With Colbert’s extensive voice acting experience on everything from The Venture Bros. to Harvey Birdman: Attorney at Law, it’s surprising that Colbert wasn’t on The Simpsons sooner. Though he’s obviously got a decent range, at some point the showrunners decided they basically wanted Colbert’s character to be more or less the same one he plays on his parody pundit show.
“Okay Homer, I don’t know anything about planes, but I know about you. You have what made America great: no understanding of the limits of your power and a complete lack of concern for what anyone thinks of you. So you’ll land that plane. And do you know why? Because I heard some guy say you couldn’t.”
84. Dennis Franz as “Homer”
Episode: “Homer Badman”
Sometimes the quickest guest starring roles are the best. Playing on the fact that he’d probably be perfect as a live-action Homer Simpson, Franz plays himself playing an “evil” Homer in a Lifetime-style TV movie. It’s a throwaway joke, but one we’d be willing to watch for two hours.
‘Ashley’: “No, Mr. Simpson, that’s sexual harassment. If you keep it up, I’ll yell so loud the whole country will hear!”
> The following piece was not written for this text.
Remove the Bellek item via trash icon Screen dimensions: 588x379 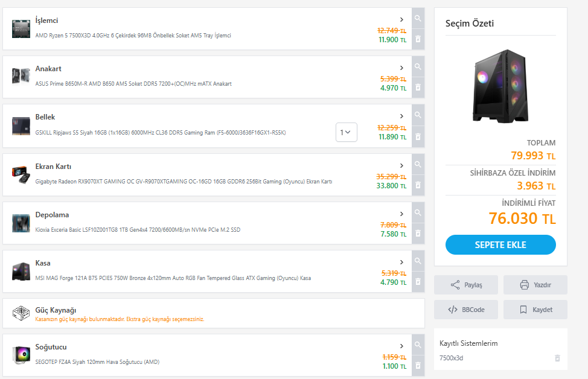coord(418,137)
‘Homer’: [laughs] “With a man in the White House? [laughs] Not likely!”
83. Eric Idle as Declan Desmond
Episode: “‘Scuse Me While I Miss the Sky”
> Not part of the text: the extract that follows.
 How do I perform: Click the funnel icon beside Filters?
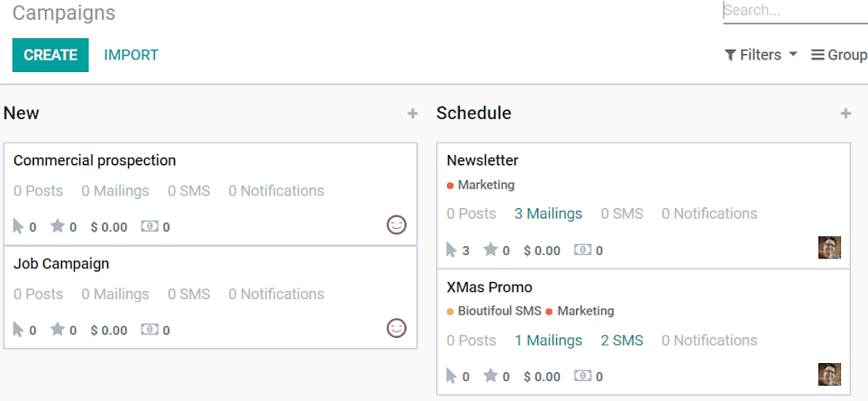(730, 55)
Even if you don’t recognize his name, you’ve probably seen Eric Idle in A Fish Called Wanda or one of the Monty Python flicks. Barring that, you at least have to remember his voice. Even in documentary-filmmaker mode, it’s unmistakably the same guy who lead the singalong while crucified in The Life of Brian.
“America is supposed to be democracy. But in the school yard, cool rules. And Springfield’s Machiavelli of the monkey bars is one Bartholomew Simpson. On today’s royal agenda; digging up dirt clods to throw at his school chums.”
82. John Waters as John
Episode: “Homer’s Phobia”
Though The Simpsons tends to magnify personalities, Waters was actually toned down in comparison to his usual zaniness. It helps make his character more relatable to the audience and more importantly to Homer, who like a sad amount of people in the ‘90s, still had some issues with homosexuality.
“Homer, I won your respect, and all I had to do was save your life. Now, if every gay man could just do the same, you’d be set.”
81. Penny Marshall as Ms. Botz
Episode: “Some Enchanted Evening”
The grotesque Ms. Botz is terrifying in part because of the odd techniques of early Simpsons animation, but Marshall helped a lot with her grizzled, unsettling voice. It’s a wonder the character has never showed up again in any major way. Maybe Marshall figured she’d go out on top.
“You’re going to watch this tape, and you’re going to do what I say or I’m going to do something to you. And I don’t know what that is because everyone has always done what I say!”
80. Cloris Leachman as Mrs. Glick
Episode: “Three Men and a Comic Book”
Leachman only played the elderly Mrs. Glick for the one episode, but her performance informed the definition of the character for years afterwards. If only her grisly war flashbacks came with her.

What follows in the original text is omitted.